Keberhasilan meraih opini WTP bukanlah kali pertama bagi Pemkab Sintang. Prestasi ini diraih secara beruntun, yang mencerminkan budaya kerja yang baik di lingkungan pemerintah daerah. Bupati Sintang menyebut bahwa opini ini adalah hasil kerja keras seluruh aparatur sipil negara (ASN) dan jajaran pengelola keuangan.
“Ini adalah hasil kerja bersama. Kami terus berupaya meningkatkan kualitas pengelolaan keuangan agar lebih transparan dan akuntabel,” ujar Bupati Sintang dalam pernyataan resminya. Ia menambahkan bahwa capaian ini menjadi motivasi untuk terus memperbaiki tata kelola di masa mendatang.
Opini WTP tidak hanya sekadar predikat, tetapi juga memiliki dampak nyata bagi pembangunan di Kabupaten Sintang. Dengan pengelolaan keuangan yang baik, pemerintah daerah memiliki ruang fiskal yang lebih sehat untuk membiayai program-program prioritas. Mulai dari infrastruktur jalan, layanan kesehatan, hingga pendidikan.
Bagi investor dan mitra pembangunan, opini WTP menjadi sinyal positif bahwa Pemkab Sintang adalah entitas yang kredibel. Hal ini dapat membuka peluang kerja sama yang lebih luas untuk mempercepat pembangunan daerah di Kalimantan Barat.
Untuk mempertahankan opini WTP, Pemkab Sintang menerapkan sejumlah langkah strategis. Pertama, penguatan sistem pengendalian intern di setiap perangkat daerah. Kedua, peningkatan kompetensi sumber daya manusia di bidang pengelolaan keuangan melalui pelatihan dan bimbingan teknis.
Ketiga, optimalisasi sistem informasi keuangan daerah untuk memudahkan pelaporan dan pengawasan. Keempat, komitmen kuat dari pimpinan daerah untuk menerapkan prinsip transparansi dan akuntabilitas dalam setiap pengambilan keputusan anggaran.

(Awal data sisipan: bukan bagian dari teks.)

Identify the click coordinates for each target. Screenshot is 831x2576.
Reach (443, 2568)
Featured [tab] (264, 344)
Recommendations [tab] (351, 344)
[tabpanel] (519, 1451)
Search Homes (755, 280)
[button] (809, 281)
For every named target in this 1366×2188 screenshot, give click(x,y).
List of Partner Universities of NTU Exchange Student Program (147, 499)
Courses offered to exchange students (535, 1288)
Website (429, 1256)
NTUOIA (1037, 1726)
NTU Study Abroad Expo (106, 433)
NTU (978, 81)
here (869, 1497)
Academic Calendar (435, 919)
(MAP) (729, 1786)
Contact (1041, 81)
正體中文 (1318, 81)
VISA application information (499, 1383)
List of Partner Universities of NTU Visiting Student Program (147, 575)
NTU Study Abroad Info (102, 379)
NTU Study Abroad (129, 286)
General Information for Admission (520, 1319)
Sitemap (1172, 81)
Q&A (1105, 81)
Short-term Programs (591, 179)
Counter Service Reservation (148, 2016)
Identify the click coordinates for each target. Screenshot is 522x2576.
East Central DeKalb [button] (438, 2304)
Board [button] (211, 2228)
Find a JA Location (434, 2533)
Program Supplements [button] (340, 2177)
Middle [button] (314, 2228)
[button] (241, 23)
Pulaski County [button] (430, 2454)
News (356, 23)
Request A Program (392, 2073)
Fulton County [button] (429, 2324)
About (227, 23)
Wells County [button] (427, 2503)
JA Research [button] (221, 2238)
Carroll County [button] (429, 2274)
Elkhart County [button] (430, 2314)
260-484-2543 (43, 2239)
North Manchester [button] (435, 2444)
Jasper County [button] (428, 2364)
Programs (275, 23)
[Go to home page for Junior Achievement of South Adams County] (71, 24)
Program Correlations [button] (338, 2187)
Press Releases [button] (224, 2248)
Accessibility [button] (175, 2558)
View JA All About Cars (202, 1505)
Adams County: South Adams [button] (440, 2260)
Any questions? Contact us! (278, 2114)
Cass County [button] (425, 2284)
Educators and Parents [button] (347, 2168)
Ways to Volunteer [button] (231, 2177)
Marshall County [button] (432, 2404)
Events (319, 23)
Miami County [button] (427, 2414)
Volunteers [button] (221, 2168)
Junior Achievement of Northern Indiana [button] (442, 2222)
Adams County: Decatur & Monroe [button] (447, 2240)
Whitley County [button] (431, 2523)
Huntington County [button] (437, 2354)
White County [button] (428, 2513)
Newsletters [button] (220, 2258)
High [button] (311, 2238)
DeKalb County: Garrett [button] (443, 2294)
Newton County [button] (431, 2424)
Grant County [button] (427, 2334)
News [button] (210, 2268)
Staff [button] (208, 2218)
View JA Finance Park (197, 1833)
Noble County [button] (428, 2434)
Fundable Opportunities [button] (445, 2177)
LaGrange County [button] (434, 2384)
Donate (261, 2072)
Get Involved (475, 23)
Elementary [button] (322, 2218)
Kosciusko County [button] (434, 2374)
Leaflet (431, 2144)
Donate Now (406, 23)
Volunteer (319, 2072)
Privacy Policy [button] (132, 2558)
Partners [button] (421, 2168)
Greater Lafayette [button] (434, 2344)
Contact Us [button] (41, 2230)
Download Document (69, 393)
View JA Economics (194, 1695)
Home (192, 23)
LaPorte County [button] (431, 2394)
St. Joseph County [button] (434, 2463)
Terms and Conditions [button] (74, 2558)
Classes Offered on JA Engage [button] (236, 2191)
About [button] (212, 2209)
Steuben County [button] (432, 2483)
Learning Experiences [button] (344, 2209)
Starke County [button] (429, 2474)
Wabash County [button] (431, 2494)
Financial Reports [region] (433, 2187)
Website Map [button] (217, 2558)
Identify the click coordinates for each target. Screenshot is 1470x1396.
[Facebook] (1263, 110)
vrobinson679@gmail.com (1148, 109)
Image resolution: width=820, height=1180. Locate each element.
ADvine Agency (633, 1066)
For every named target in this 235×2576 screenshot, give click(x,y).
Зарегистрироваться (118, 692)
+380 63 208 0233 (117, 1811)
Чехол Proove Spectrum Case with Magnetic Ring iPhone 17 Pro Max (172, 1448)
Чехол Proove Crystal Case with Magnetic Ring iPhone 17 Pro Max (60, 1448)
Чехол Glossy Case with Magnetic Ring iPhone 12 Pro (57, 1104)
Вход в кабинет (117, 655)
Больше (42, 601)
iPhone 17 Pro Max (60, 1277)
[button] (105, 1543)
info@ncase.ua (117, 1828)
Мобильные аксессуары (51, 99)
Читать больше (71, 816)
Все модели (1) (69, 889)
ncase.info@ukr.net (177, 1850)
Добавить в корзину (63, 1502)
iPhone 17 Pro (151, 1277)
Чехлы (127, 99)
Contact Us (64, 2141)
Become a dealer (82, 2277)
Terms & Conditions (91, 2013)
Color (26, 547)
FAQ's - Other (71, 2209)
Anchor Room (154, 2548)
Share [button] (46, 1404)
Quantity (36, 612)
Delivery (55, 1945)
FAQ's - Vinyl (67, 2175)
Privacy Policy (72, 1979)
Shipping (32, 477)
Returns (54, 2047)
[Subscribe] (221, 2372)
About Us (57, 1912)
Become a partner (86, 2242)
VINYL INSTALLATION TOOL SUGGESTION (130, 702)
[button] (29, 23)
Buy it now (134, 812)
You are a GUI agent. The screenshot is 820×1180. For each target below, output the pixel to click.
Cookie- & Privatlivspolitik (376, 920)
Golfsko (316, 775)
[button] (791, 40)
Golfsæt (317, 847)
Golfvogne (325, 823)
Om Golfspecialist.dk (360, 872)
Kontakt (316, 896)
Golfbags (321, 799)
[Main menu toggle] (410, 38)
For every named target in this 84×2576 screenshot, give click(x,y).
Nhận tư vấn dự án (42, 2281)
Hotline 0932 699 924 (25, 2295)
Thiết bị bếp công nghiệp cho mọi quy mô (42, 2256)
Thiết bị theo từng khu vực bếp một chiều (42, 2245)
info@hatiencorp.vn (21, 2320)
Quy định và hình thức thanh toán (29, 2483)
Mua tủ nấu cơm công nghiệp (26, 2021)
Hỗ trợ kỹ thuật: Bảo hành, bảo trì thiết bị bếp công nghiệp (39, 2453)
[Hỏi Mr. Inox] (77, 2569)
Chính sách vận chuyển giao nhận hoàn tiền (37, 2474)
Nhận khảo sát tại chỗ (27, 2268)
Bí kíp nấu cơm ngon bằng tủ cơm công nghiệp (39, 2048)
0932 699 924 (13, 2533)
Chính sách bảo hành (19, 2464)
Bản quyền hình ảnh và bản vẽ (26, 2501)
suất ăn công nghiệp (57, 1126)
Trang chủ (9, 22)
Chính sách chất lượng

Meski telah meraih opini WTP, Pemkab Sintang tidak berhenti berbenah. Ke depan, pemerintah daerah akan fokus pada tindak lanjut rekomendasi BPK, jika ada. Selain itu, upaya peningkatan kualitas belanja daerah juga akan terus didorong agar lebih tepat sasaran dan berdampak langsung pada kesejahteraan masyarakat.
Pencapaian ini diharapkan menjadi pemicu semangat bagi seluruh jajaran Pemkab Sintang untuk terus meningkatkan kinerja. Dengan tata kelola keuangan yang baik, pembangunan di Kabupaten Sintang diyakini akan semakin maju dan merata.